• INSTRUCTIONS FOR THE TASK:
Repeat the data in full. No line may differ from the original.

• LISTED RECORDS:
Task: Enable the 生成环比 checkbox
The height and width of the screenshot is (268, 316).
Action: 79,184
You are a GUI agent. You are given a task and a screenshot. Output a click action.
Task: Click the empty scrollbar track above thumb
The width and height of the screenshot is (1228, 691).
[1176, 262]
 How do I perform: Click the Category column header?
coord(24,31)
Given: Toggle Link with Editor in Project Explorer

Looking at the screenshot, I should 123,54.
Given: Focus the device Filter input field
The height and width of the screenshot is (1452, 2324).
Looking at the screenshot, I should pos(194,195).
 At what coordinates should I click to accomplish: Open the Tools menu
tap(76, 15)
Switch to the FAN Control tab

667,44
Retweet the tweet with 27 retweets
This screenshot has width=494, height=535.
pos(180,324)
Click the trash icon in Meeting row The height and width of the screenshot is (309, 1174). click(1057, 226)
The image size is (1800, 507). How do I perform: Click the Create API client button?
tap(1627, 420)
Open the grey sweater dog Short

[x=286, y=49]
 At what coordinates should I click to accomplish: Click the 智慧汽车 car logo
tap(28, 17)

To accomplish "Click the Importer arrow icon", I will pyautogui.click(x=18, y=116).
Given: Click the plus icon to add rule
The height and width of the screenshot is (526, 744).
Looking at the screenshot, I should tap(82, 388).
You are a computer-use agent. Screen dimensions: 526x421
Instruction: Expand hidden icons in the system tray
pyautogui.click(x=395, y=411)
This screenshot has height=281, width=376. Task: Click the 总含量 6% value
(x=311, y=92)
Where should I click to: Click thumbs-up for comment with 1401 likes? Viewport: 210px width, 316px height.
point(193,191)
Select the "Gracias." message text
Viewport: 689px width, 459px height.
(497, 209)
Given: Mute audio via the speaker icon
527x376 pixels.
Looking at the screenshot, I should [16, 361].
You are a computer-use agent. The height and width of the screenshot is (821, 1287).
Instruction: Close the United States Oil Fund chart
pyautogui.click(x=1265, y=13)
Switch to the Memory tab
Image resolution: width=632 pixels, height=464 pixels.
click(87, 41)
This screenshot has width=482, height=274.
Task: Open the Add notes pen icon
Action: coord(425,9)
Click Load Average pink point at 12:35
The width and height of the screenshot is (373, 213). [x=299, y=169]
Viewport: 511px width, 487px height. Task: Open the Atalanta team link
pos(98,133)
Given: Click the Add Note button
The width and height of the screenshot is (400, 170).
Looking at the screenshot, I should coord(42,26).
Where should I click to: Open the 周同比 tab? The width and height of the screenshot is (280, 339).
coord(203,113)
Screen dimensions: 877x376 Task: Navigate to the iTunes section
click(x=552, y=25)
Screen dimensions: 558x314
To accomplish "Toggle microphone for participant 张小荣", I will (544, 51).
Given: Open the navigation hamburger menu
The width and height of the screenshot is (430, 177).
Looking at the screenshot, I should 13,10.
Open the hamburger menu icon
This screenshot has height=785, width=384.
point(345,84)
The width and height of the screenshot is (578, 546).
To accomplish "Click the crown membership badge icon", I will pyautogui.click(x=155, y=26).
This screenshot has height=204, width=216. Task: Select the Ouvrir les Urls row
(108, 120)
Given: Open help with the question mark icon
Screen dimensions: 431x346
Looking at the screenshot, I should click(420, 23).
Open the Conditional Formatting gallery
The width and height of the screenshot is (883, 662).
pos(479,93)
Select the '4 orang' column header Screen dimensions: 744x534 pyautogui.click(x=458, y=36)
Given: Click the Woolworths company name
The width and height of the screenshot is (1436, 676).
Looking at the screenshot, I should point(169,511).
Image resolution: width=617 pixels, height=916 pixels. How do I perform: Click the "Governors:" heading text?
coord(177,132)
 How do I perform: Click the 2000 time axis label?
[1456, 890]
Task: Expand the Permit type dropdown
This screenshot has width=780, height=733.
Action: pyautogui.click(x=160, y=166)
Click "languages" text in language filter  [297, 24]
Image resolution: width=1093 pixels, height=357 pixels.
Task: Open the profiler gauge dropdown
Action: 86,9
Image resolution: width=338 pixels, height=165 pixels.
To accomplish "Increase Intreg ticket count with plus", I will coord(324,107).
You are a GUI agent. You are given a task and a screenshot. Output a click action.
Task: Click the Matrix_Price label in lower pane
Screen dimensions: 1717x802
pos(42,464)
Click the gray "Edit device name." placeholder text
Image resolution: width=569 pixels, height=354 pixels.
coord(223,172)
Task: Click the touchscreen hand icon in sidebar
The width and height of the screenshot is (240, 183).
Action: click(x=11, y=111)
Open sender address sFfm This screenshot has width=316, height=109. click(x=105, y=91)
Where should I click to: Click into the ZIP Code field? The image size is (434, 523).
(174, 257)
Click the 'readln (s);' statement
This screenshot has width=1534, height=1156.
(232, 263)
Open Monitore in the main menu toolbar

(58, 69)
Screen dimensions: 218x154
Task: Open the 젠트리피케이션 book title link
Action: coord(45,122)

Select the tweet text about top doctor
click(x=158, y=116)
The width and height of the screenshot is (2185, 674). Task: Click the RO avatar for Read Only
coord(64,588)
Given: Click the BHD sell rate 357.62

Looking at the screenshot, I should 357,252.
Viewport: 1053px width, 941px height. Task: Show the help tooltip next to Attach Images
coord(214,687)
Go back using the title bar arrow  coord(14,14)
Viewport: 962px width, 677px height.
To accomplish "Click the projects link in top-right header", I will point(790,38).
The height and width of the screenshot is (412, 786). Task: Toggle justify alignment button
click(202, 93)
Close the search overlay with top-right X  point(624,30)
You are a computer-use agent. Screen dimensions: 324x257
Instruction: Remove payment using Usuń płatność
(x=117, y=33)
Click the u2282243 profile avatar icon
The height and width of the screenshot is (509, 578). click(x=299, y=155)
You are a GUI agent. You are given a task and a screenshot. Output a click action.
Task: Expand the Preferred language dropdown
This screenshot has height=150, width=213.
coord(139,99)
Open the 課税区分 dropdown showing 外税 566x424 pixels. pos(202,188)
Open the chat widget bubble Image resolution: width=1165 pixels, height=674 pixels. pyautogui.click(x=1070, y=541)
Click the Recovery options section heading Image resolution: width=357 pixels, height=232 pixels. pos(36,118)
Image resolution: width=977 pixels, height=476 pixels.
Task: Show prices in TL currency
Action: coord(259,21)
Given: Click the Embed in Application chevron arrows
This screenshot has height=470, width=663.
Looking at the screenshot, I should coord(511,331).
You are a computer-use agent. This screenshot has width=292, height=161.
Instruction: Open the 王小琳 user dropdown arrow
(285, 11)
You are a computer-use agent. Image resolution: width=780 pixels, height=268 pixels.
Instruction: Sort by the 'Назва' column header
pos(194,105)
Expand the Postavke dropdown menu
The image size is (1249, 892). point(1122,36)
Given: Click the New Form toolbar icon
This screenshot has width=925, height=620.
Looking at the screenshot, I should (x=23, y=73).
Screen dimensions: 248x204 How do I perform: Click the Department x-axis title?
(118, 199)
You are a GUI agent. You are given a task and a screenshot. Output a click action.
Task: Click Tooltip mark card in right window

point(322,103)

• ANSWER BOX:
Task: Enable the 生成环比 checkbox
The height and width of the screenshot is (268, 316).
Action: 79,184
You are a GUI agent. You are given a task and a screenshot. Output a click action.
Task: Click the empty scrollbar track above thumb
The width and height of the screenshot is (1228, 691).
[1176, 262]
 How do I perform: Click the Category column header?
coord(24,31)
Given: Toggle Link with Editor in Project Explorer

Looking at the screenshot, I should 123,54.
Given: Focus the device Filter input field
The height and width of the screenshot is (1452, 2324).
Looking at the screenshot, I should pos(194,195).
 At what coordinates should I click to accomplish: Open the Tools menu
tap(76, 15)
Switch to the FAN Control tab

667,44
Retweet the tweet with 27 retweets
This screenshot has width=494, height=535.
pos(180,324)
Click the trash icon in Meeting row The height and width of the screenshot is (309, 1174). click(1057, 226)
The image size is (1800, 507). How do I perform: Click the Create API client button?
tap(1627, 420)
Open the grey sweater dog Short

[x=286, y=49]
 At what coordinates should I click to accomplish: Click the 智慧汽车 car logo
tap(28, 17)

To accomplish "Click the Importer arrow icon", I will pyautogui.click(x=18, y=116).
Given: Click the plus icon to add rule
The height and width of the screenshot is (526, 744).
Looking at the screenshot, I should tap(82, 388).
You are a computer-use agent. Screen dimensions: 526x421
Instruction: Expand hidden icons in the system tray
pyautogui.click(x=395, y=411)
This screenshot has height=281, width=376. Task: Click the 总含量 6% value
(x=311, y=92)
Where should I click to: Click thumbs-up for comment with 1401 likes? Viewport: 210px width, 316px height.
point(193,191)
Select the "Gracias." message text
Viewport: 689px width, 459px height.
(497, 209)
Given: Mute audio via the speaker icon
527x376 pixels.
Looking at the screenshot, I should [16, 361].
You are a computer-use agent. The height and width of the screenshot is (821, 1287).
Instruction: Close the United States Oil Fund chart
pyautogui.click(x=1265, y=13)
Switch to the Memory tab
Image resolution: width=632 pixels, height=464 pixels.
click(87, 41)
This screenshot has width=482, height=274.
Task: Open the Add notes pen icon
Action: coord(425,9)
Click Load Average pink point at 12:35
The width and height of the screenshot is (373, 213). [x=299, y=169]
Viewport: 511px width, 487px height. Task: Open the Atalanta team link
pos(98,133)
Given: Click the Add Note button
The width and height of the screenshot is (400, 170).
Looking at the screenshot, I should coord(42,26).
Where should I click to: Open the 周同比 tab? The width and height of the screenshot is (280, 339).
coord(203,113)
Screen dimensions: 877x376 Task: Navigate to the iTunes section
click(x=552, y=25)
Screen dimensions: 558x314
To accomplish "Toggle microphone for participant 张小荣", I will (544, 51).
Given: Open the navigation hamburger menu
The width and height of the screenshot is (430, 177).
Looking at the screenshot, I should 13,10.
Open the hamburger menu icon
This screenshot has height=785, width=384.
point(345,84)
The width and height of the screenshot is (578, 546).
To accomplish "Click the crown membership badge icon", I will pyautogui.click(x=155, y=26).
This screenshot has height=204, width=216. Task: Select the Ouvrir les Urls row
(108, 120)
Given: Open help with the question mark icon
Screen dimensions: 431x346
Looking at the screenshot, I should click(420, 23).
Open the Conditional Formatting gallery
The width and height of the screenshot is (883, 662).
pos(479,93)
Select the '4 orang' column header Screen dimensions: 744x534 pyautogui.click(x=458, y=36)
Given: Click the Woolworths company name
The width and height of the screenshot is (1436, 676).
Looking at the screenshot, I should point(169,511).
Image resolution: width=617 pixels, height=916 pixels. How do I perform: Click the "Governors:" heading text?
coord(177,132)
 How do I perform: Click the 2000 time axis label?
[1456, 890]
Task: Expand the Permit type dropdown
This screenshot has width=780, height=733.
Action: pyautogui.click(x=160, y=166)
Click "languages" text in language filter  [297, 24]
Image resolution: width=1093 pixels, height=357 pixels.
Task: Open the profiler gauge dropdown
Action: 86,9
Image resolution: width=338 pixels, height=165 pixels.
To accomplish "Increase Intreg ticket count with plus", I will coord(324,107).
You are a GUI agent. You are given a task and a screenshot. Output a click action.
Task: Click the Matrix_Price label in lower pane
Screen dimensions: 1717x802
pos(42,464)
Click the gray "Edit device name." placeholder text
Image resolution: width=569 pixels, height=354 pixels.
coord(223,172)
Task: Click the touchscreen hand icon in sidebar
The width and height of the screenshot is (240, 183).
Action: click(x=11, y=111)
Open sender address sFfm This screenshot has width=316, height=109. click(x=105, y=91)
Where should I click to: Click into the ZIP Code field? The image size is (434, 523).
(174, 257)
Click the 'readln (s);' statement
This screenshot has width=1534, height=1156.
(232, 263)
Open Monitore in the main menu toolbar

(58, 69)
Screen dimensions: 218x154
Task: Open the 젠트리피케이션 book title link
Action: coord(45,122)

Select the tweet text about top doctor
click(x=158, y=116)
The width and height of the screenshot is (2185, 674). Task: Click the RO avatar for Read Only
coord(64,588)
Given: Click the BHD sell rate 357.62

Looking at the screenshot, I should 357,252.
Viewport: 1053px width, 941px height. Task: Show the help tooltip next to Attach Images
coord(214,687)
Go back using the title bar arrow  coord(14,14)
Viewport: 962px width, 677px height.
To accomplish "Click the projects link in top-right header", I will point(790,38).
The height and width of the screenshot is (412, 786). Task: Toggle justify alignment button
click(202, 93)
Close the search overlay with top-right X  point(624,30)
You are a computer-use agent. Screen dimensions: 324x257
Instruction: Remove payment using Usuń płatność
(x=117, y=33)
Click the u2282243 profile avatar icon
The height and width of the screenshot is (509, 578). click(x=299, y=155)
You are a GUI agent. You are given a task and a screenshot. Output a click action.
Task: Expand the Preferred language dropdown
This screenshot has height=150, width=213.
coord(139,99)
Open the 課税区分 dropdown showing 外税 566x424 pixels. pos(202,188)
Open the chat widget bubble Image resolution: width=1165 pixels, height=674 pixels. pyautogui.click(x=1070, y=541)
Click the Recovery options section heading Image resolution: width=357 pixels, height=232 pixels. pos(36,118)
Image resolution: width=977 pixels, height=476 pixels.
Task: Show prices in TL currency
Action: coord(259,21)
Given: Click the Embed in Application chevron arrows
This screenshot has height=470, width=663.
Looking at the screenshot, I should coord(511,331).
You are a computer-use agent. This screenshot has width=292, height=161.
Instruction: Open the 王小琳 user dropdown arrow
(285, 11)
You are a computer-use agent. Image resolution: width=780 pixels, height=268 pixels.
Instruction: Sort by the 'Назва' column header
pos(194,105)
Expand the Postavke dropdown menu
The image size is (1249, 892). point(1122,36)
Given: Click the New Form toolbar icon
This screenshot has width=925, height=620.
Looking at the screenshot, I should (x=23, y=73).
Screen dimensions: 248x204 How do I perform: Click the Department x-axis title?
(118, 199)
You are a GUI agent. You are given a task and a screenshot. Output a click action.
Task: Click Tooltip mark card in right window

point(322,103)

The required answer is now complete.